Wait… there’s a difference? Benefit Corporations versus B-Corp Certification

Event today, there is still a flood of confusion between Benefit Corporations and B-Corporations (colloquially known as B-Corps). We wanted to offer some guidance on the subject to clarify the difference between the two.

The Benefit of Benefit Corporations

A Benefit Corporation is a type of a legal entity like a sole proprietorship, LLC or corporation. As of 2015, 31 states have benefit corporation laws while 5 others have pending pieces of legislation. The nuances of each state’s benefit corporation law is enough to make your head spin. What is acceptable in one state may be totally unacceptable in another. For example, in Delaware and Colorado, benefit companies may have a general public purpose that positively impacts either society or the environment while the majority of states, like California, require a positive impact to both society and the environment.

Despite the differences between the various benefit corporation laws across the country, there are a couple of things that remain fixed. At their core, all benefit corporations or benefit LLCs are required to have a general public benefit purpose. As prefaced earlier, most states legislate this to be making a positive impact on society and the environment. The benefit company may also elect to have a specific public benefit, which can range anywhere from promoting job creation in traditionally underdeveloped communities to fostering arts and sciences.

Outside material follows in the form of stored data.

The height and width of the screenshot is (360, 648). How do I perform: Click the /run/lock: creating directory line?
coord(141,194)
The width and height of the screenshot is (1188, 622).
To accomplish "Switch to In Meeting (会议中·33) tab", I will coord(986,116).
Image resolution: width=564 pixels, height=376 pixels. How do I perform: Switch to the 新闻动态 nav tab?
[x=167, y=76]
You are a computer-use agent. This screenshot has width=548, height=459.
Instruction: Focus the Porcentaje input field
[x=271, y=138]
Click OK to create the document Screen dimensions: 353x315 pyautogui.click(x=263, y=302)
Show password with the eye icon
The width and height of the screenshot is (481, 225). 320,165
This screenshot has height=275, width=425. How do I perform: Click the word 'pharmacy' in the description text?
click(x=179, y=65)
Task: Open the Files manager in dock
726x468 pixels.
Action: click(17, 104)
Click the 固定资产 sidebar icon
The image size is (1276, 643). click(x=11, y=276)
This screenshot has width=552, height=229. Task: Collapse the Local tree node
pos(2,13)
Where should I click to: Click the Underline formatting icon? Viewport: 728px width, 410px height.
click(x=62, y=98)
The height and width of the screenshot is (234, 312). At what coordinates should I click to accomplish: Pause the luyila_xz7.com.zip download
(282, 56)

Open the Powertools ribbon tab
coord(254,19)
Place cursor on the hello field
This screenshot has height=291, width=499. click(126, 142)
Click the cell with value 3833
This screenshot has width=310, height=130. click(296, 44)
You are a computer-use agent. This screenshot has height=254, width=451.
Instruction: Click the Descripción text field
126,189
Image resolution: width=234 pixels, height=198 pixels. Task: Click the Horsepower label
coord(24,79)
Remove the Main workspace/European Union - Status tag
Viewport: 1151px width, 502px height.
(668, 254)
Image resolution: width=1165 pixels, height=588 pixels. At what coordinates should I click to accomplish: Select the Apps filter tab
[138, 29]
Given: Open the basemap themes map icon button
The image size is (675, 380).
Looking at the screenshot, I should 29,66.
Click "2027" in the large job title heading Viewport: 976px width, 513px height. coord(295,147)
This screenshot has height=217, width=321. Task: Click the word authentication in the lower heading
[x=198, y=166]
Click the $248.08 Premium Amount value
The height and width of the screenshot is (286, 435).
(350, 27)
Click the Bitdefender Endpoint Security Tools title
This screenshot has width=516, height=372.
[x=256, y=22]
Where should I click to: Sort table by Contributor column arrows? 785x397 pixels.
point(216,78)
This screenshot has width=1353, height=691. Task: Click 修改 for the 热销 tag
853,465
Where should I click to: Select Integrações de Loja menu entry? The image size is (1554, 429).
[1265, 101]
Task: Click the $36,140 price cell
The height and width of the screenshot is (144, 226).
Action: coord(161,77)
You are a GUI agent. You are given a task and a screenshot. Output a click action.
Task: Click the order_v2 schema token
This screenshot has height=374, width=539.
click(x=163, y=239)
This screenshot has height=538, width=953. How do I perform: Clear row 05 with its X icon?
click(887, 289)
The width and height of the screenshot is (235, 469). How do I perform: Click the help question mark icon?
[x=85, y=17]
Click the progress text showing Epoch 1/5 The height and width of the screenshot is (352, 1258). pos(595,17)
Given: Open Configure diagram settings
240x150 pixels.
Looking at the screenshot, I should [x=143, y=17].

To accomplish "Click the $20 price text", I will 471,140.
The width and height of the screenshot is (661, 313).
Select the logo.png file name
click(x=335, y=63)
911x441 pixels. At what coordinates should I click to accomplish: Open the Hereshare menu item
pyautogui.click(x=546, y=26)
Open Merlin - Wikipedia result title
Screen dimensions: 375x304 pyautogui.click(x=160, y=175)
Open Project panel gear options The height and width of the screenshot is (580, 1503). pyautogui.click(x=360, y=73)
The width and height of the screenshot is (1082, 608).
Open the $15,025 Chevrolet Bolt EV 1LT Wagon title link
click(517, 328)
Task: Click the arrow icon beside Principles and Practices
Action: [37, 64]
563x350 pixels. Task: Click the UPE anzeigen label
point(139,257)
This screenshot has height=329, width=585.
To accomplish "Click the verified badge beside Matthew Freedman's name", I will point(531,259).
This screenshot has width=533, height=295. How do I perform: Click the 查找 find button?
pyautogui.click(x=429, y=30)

In order to effectuate both the general and specific public benefit purposes, benefit corporation laws mandate that company directors, officers or members consider non-financial interests in making decisions. Theses non-financial interests are often referred to as “stakeholders”. You can think of stakeholders as the different variables that account for the bottoms line of the general and specific public benefit. Example of standard stakeholders include (1) shareholders, (2) employees, (3) customers, (4) the local community, (5) the local and global environment, (6) short term and long term interests of the company and (7) the ability of the company to accomplish its general and specific benefit purpose. Based on these stakeholders and company decisions, benefit companies must issue an annual report detailing their overall impacts using a third party standard.

The Basis of Being a B-Corp

In contrast, becoming a B-Corp isn’t like incorporating a corporation or organizing an LLC. Virtually any business entity could become a B-Corp! It’s a certification process rather than a formal legal structure. Notably, being a B-Corp often works in conjunction with being a Benefit Corporation because B Labs (the nonprofit that runs B-Corps) is one of the most common third party standard used in Benefit Corporation’s annual reports.

There are three basic requirements to become a certified B-Corp: (1) scoring at least an 80 on the B-Corp Assessment (Measure What Matters | B Impact Assessment), (2) having a legitimate legal structure in place (i.e. LLC, corporation, etc.) and (3) taking the pledge of interdependence & paying the requisite dues.

If you are interested in becoming a B-Corp, the best place to start is on B Lab’s Website (http://bimpactassessment.net/) and by taking the assessment. You have the option of taking the quick or full assessment. We recommend looking at the quick assessment to get a general sense of B-Corp best practices and then when you have a better idea of your policies take the full assessment. Both assessments are free tools and will allow you to see what you need to meet the requisite B-Corp score of 80 points. There are five main areas of focus: (1) Environment, (2) Workers, (3) Customers, (4) Community, and (5) Governance.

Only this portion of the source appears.